### ESERCIZIO
Ricopia per intero e senza modifiche il testo sui mondiali paralimpici di Granada riportato qui sotto.

### PAGINA

#####

È stato di cinque medaglie (tre d’oro, una d’argento e una di bronzo) il bottino degli azzurri ai campionati mondiali paralimpici di Granada (Spagna), risultato di assoluta rilevanza.

Della squadra nazionale paralimpica, guidata magistralmente dal Direttore Tecnico messinese Alessandro Arcigli e dai tecnici Massimo Pischiutti e Hwang Eunbit, hanno fatto parte anche gli atleti Andrea Borgato (Radiosa) e Raimondo Alecci (T.T. Olimpicus), che hanno lasciato il segno e dimostrato una sportività non comune a tutti gli atleti.

Al loro rientro dalla Spagna, cogliamo le impressioni di entrambi iniziando con Borgato, punto di forza della Radiosa, che ha conquistato una splendida medaglia di bronzo nella classe 1.

“L’emozione di disputare un mondiale c’è sempre; sono tante le aspettative e, per presentarsi nelle migliori condizioni possibili, si deve lavorare duramente perché è tanta la voglia di far bene - afferma Borgato”.

#####

### DATI RIPORTATI
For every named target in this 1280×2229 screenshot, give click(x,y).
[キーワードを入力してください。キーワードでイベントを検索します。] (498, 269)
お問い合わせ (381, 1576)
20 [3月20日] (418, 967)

#####

### SOLUZIONE
È stato di cinque medaglie (tre d’oro, una d’argento e una di bronzo) il bottino degli azzurri ai campionati mondiali paralimpici di Granada (Spagna), risultato di assoluta rilevanza.

Della squadra nazionale paralimpica, guidata magistralmente dal Direttore Tecnico messinese Alessandro Arcigli e dai tecnici Massimo Pischiutti e Hwang Eunbit, hanno fatto parte anche gli atleti Andrea Borgato (Radiosa) e Raimondo Alecci (T.T. Olimpicus), che hanno lasciato il segno e dimostrato una sportività non comune a tutti gli atleti.

Al loro rientro dalla Spagna, cogliamo le impressioni di entrambi iniziando con Borgato, punto di forza della Radiosa, che ha conquistato una splendida medaglia di bronzo nella classe 1.

“L’emozione di disputare un mondiale c’è sempre; sono tante le aspettative e, per presentarsi nelle migliori condizioni possibili, si deve lavorare duramente perché è tanta la voglia di far bene - afferma Borgato”.